Three shipwrecks dating back centuries have emerged off northern Germany's shallow coast, offering marine archaeologists the unique chance to examine them before storms cover them up again.

Centuries-old shipwrecks emerge from sandbank
Photo: Brunckhorst/LKN-SH

The wrecks have popped up on the Süderoogsand sandbank in the middle of the Wadden Sea, or Wattenmeer in German, a huge stretch of mudflats and sandbanks off the German North Sea coast.

One is the Ulpiano, which became stranded on its maiden voyage from Cadiz in Spain to Southampton in the UK, on Christmas Eve 1870. This is an old favourite for officials at the Schleswig-Holstein office for coastal protection (LKN), which is responsible for the area concerned.

Its figurehead has been a feature of the Wyker Friesen museum for the last 100 years, while extensive research has been conducted into the accident – from which the captain and his 11-man crew escaped, finding shelter with locals.

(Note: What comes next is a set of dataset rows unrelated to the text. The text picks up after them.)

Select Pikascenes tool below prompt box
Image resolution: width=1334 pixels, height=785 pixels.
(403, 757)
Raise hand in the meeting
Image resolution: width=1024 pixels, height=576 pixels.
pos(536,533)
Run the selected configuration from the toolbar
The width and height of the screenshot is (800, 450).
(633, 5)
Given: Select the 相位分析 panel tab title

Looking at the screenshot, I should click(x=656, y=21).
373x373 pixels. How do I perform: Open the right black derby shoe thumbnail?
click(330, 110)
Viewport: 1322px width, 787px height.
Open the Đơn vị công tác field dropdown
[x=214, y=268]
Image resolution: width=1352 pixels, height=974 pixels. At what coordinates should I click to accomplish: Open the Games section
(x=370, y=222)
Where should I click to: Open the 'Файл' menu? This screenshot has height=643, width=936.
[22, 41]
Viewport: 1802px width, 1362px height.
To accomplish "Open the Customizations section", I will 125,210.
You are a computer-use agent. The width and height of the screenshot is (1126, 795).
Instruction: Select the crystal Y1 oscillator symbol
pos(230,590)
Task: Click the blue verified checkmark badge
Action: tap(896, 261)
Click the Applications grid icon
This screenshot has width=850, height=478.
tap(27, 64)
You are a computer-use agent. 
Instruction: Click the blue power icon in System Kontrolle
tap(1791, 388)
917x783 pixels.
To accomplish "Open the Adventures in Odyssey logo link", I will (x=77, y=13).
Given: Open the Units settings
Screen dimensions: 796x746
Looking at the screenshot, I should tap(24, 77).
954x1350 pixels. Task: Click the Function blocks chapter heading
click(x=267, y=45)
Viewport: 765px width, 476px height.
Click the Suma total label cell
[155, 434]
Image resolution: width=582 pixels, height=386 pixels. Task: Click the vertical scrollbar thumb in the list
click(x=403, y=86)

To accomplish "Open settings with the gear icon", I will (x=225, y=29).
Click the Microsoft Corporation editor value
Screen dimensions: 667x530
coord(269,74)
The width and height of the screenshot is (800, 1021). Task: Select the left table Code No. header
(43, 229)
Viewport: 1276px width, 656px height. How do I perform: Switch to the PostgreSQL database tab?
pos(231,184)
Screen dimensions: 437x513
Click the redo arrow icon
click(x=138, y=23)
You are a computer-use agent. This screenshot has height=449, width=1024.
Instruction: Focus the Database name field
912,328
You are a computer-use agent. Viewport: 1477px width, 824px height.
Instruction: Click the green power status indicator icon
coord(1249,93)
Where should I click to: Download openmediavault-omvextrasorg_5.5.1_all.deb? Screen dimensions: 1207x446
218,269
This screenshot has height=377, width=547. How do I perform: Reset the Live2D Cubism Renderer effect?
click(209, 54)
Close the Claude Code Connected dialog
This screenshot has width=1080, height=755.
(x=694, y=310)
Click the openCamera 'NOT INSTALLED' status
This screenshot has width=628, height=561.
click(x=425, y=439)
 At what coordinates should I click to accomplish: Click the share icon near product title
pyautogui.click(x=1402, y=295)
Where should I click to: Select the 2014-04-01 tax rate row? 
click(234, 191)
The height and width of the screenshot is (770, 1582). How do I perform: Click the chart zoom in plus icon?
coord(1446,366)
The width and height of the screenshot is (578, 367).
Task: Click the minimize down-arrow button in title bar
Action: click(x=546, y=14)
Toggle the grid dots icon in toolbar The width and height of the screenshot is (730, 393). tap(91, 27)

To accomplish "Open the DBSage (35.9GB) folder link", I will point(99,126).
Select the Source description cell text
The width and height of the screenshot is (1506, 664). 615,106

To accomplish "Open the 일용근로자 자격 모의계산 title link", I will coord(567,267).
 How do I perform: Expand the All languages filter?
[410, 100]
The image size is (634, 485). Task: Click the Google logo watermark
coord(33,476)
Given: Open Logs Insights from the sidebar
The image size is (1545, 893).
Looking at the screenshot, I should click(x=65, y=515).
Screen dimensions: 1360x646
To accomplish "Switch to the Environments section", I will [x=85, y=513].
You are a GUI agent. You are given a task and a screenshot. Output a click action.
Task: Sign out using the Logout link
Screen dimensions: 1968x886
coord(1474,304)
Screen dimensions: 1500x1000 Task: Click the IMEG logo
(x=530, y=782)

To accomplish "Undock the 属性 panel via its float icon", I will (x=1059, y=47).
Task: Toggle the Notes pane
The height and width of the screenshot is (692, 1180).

The ship itself was stripped of everything of value, include its wooden sides, leaving just the metal skeleton, according to Karsten Hansen, chairman of the Föhr museum society, who has been researching the wreck for the last two years.

He visited the remains as they first started emerging earlier this winter, the Schleswig-Holstein news portal reported in October. Since then storms have uncovered even more of the wreck.

The wreck “was poking out before, but nothing more,” said LKN spokesman Hendrik Brunckhorst. Now it is far more exposed, he said. “The Ulpiano is lying pretty open. You could look right into it.”

See gorgeous pictures of the wrecks here.

There is also a wooden wreck which is thought to date back to around 1700 about which there is no information. Specialists were due to examine it on Wednesday. There is as yet little information about the third, but Brunckhorst told The Local there was not much more than pieces of iron poking out of the sand.

The ships are near the beacon which sits on the sandbank. “When the ships ran into trouble on the sea, they tried to save themselves by heading for the beacon,” said Bruckhorst. It is the only thing on the sandbank, and can be seen from the water, serving as navigation aide, lighthouse and rescue point.

The sandbank has shifted around 40 metres east each year since 2005, the LKN said.

Coastal archaeology specialist Joachim Kühn, who used to work for the state investigating the region, said the current situation was very rare. He suggested wood probes be taken to see how old the newly found ship actually was.

They should work quickly though he warned – the next big storms could easily cover the wrecks up with sand again.